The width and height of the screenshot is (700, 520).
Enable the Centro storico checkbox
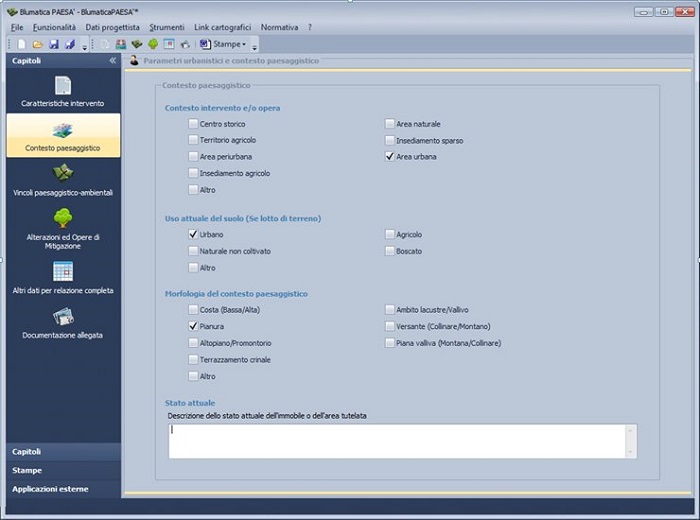point(193,124)
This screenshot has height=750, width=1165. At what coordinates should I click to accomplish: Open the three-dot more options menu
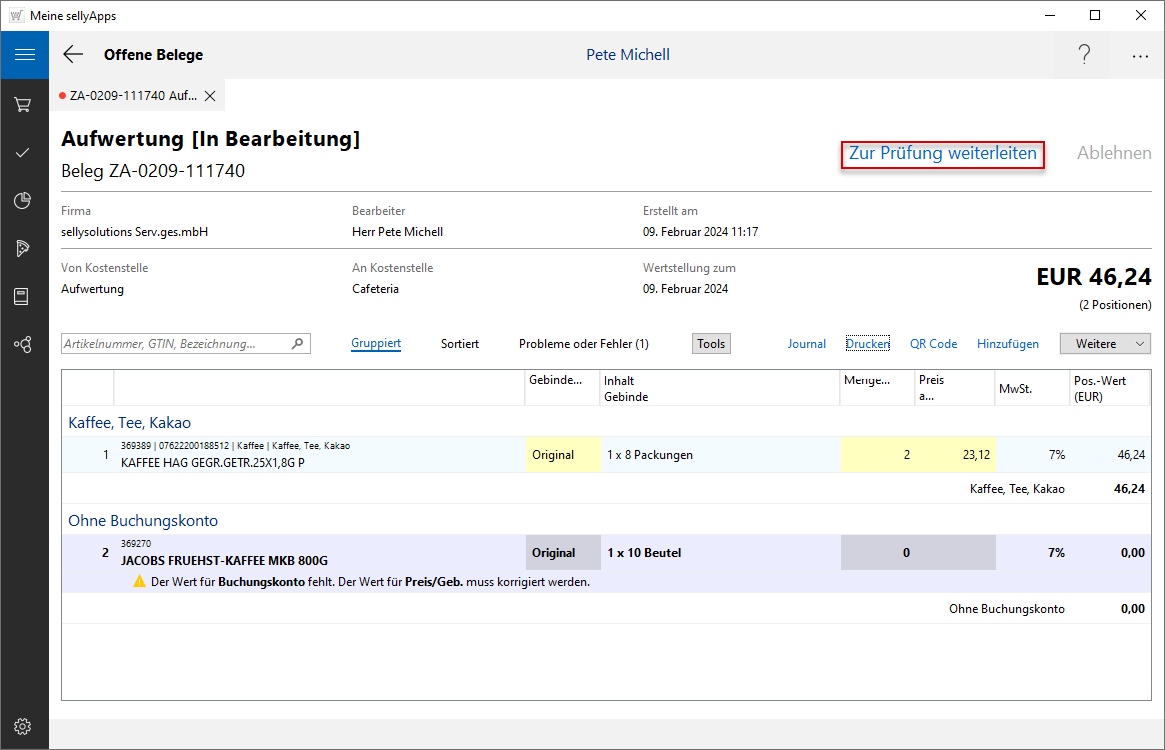(x=1140, y=56)
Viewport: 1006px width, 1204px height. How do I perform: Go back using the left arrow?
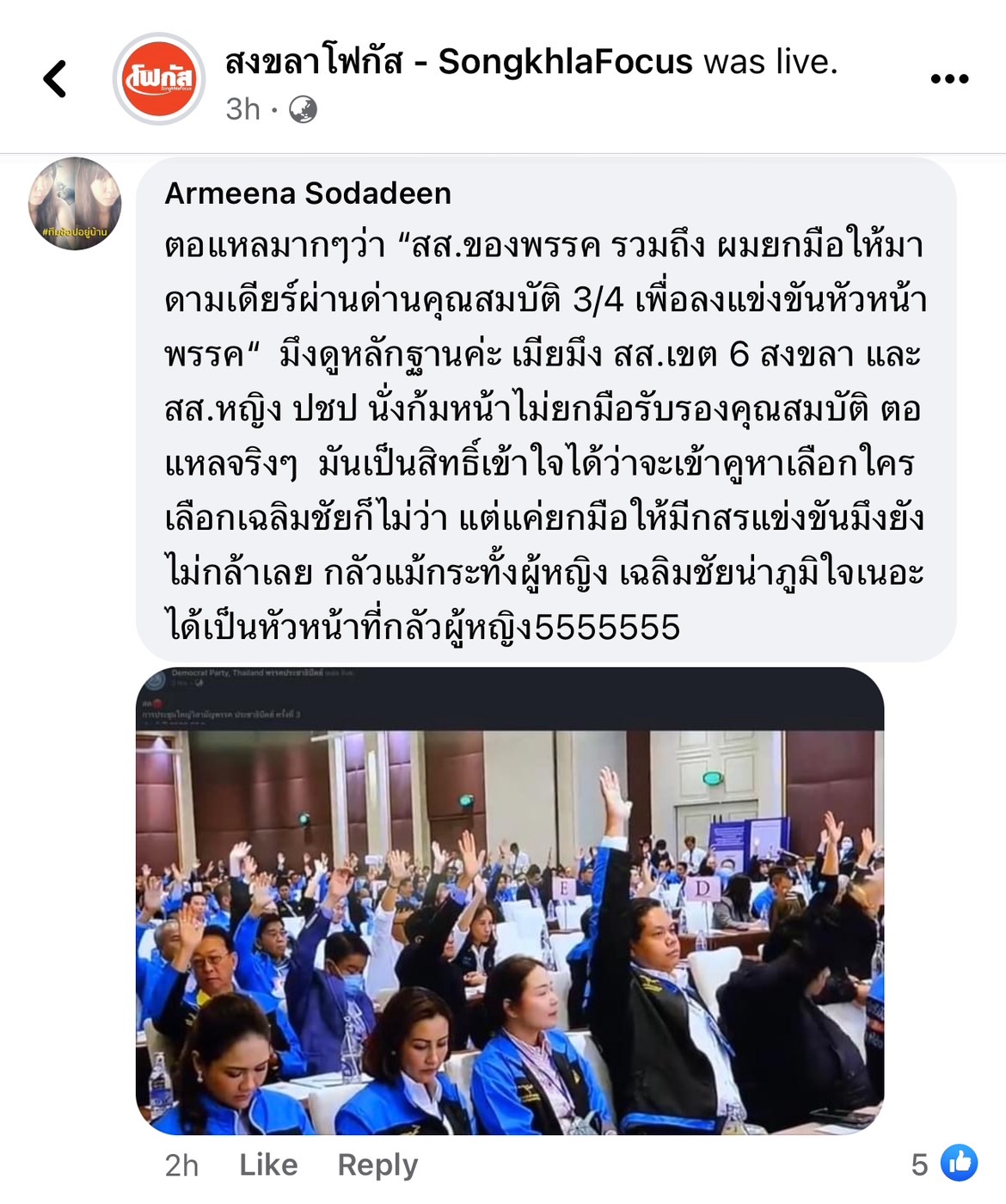pyautogui.click(x=55, y=79)
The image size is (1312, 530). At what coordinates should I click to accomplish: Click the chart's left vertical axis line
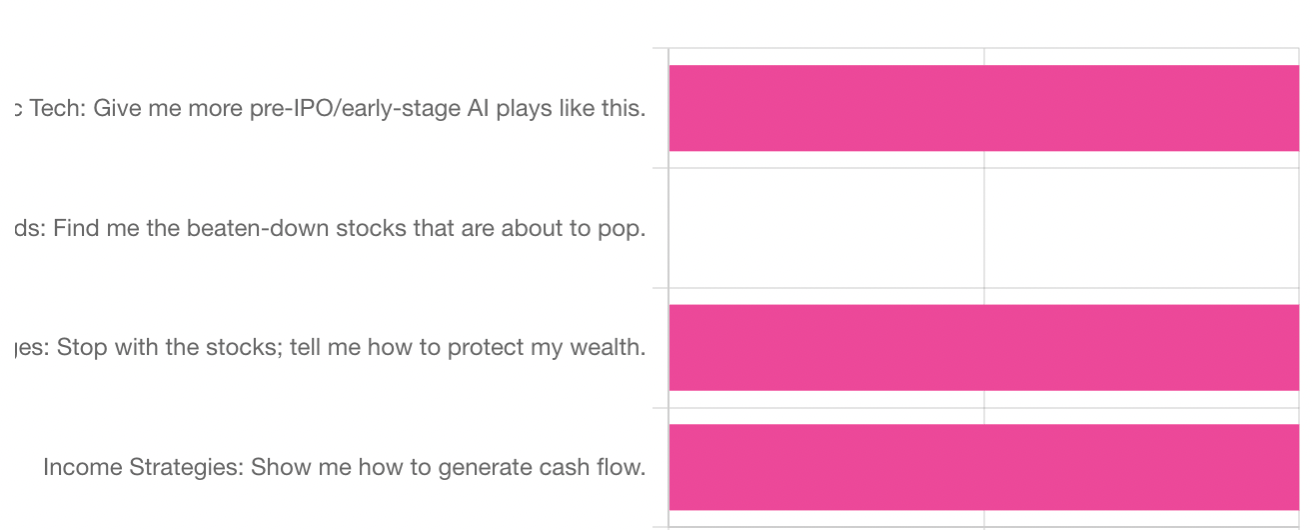[x=668, y=287]
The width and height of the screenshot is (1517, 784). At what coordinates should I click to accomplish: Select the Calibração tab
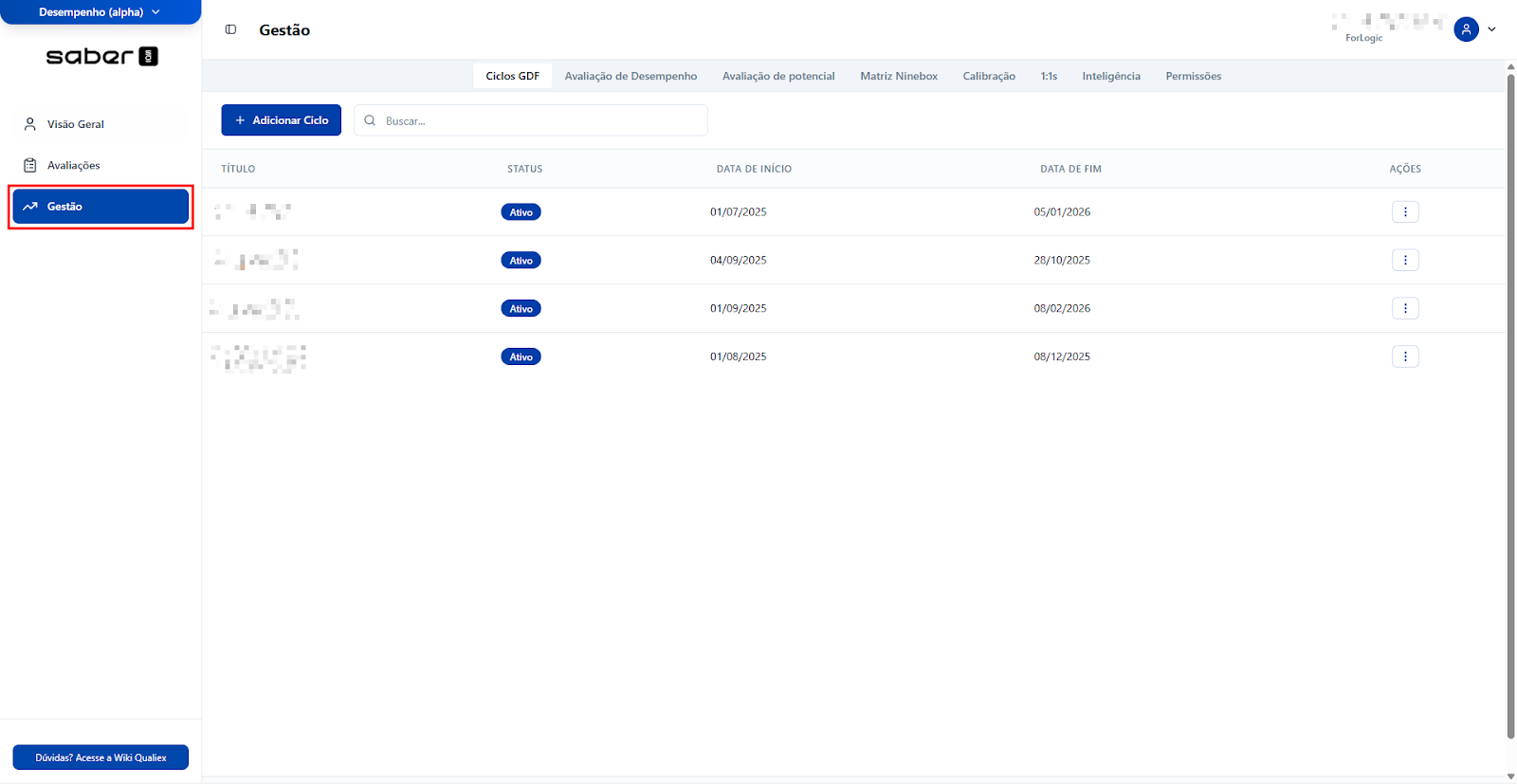(x=988, y=76)
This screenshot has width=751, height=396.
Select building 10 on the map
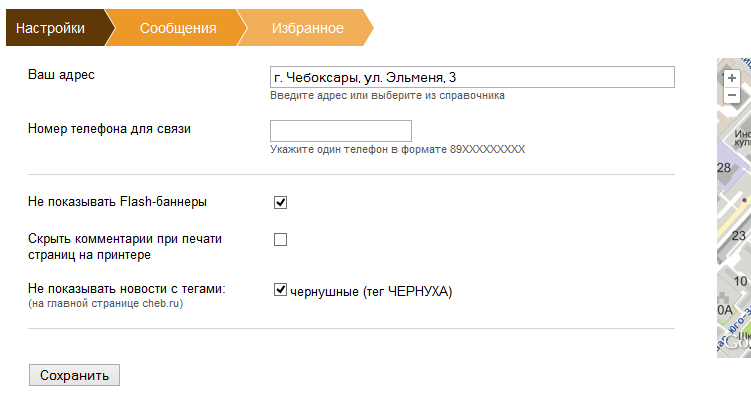[x=740, y=281]
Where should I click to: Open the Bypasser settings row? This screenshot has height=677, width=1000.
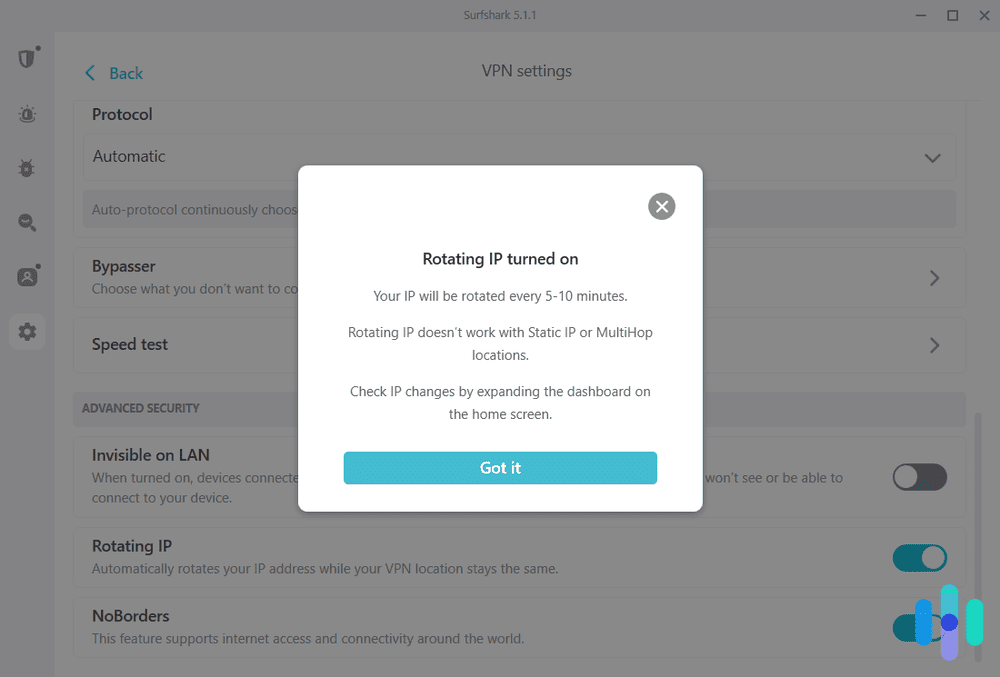pos(500,277)
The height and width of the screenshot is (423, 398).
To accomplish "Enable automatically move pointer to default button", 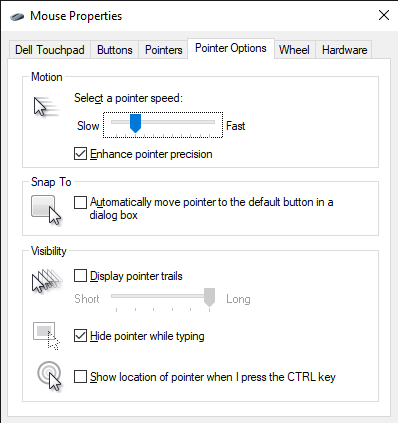I will point(80,202).
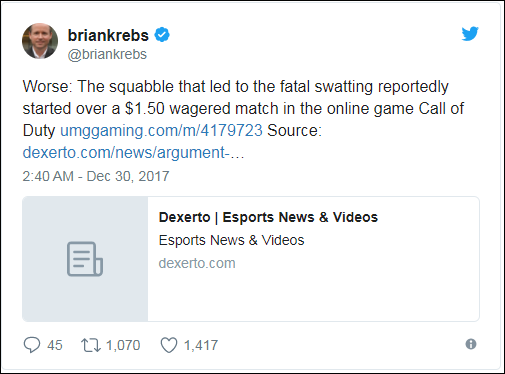Image resolution: width=505 pixels, height=374 pixels.
Task: Open the reply speech bubble icon
Action: pyautogui.click(x=32, y=345)
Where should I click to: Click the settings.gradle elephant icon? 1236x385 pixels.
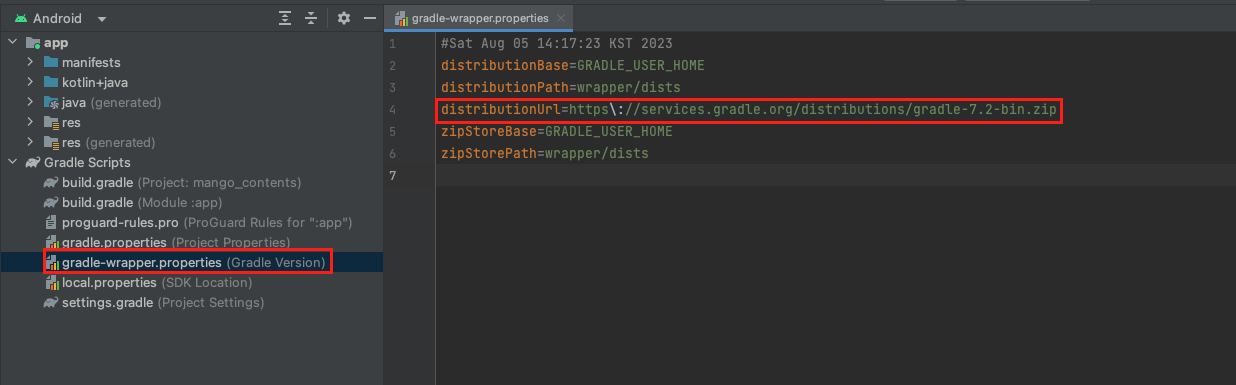coord(51,302)
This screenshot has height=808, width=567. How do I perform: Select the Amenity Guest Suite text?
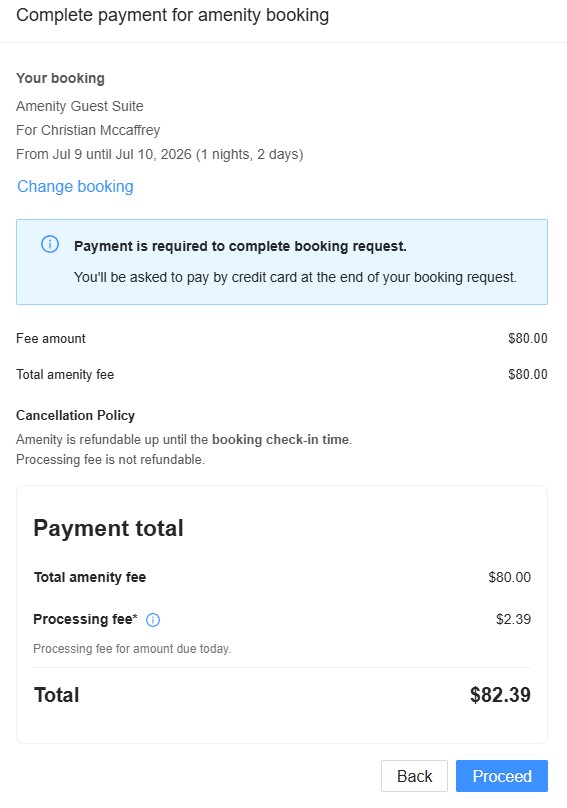(80, 106)
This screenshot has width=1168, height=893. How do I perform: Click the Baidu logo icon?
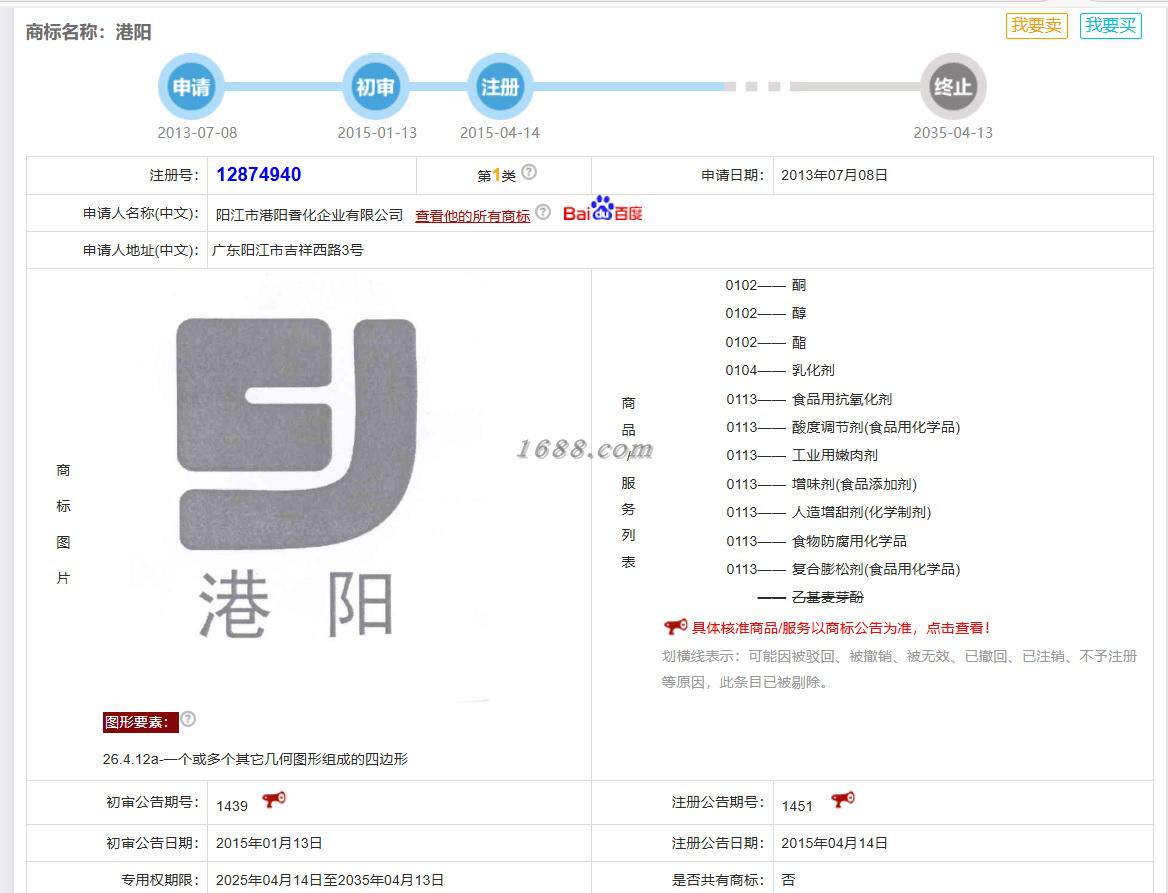pos(603,209)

__________________________________________________

# Work request:
Of the lines above, quote exactly those from the one with "The width and height of the screenshot is (1517, 784)." through the one with "The height and", ends included; pictures stay out.

# Completed task:
The width and height of the screenshot is (1517, 784). At what coordinates should I click to accomplish: Select the Calibração tab
(x=988, y=76)
This screenshot has width=751, height=396.
Select building 10 on the map
[x=740, y=281]
Where should I click to: Open the Bypasser settings row? This screenshot has height=677, width=1000.
pos(500,277)
The height and width of the screenshot is (423, 398).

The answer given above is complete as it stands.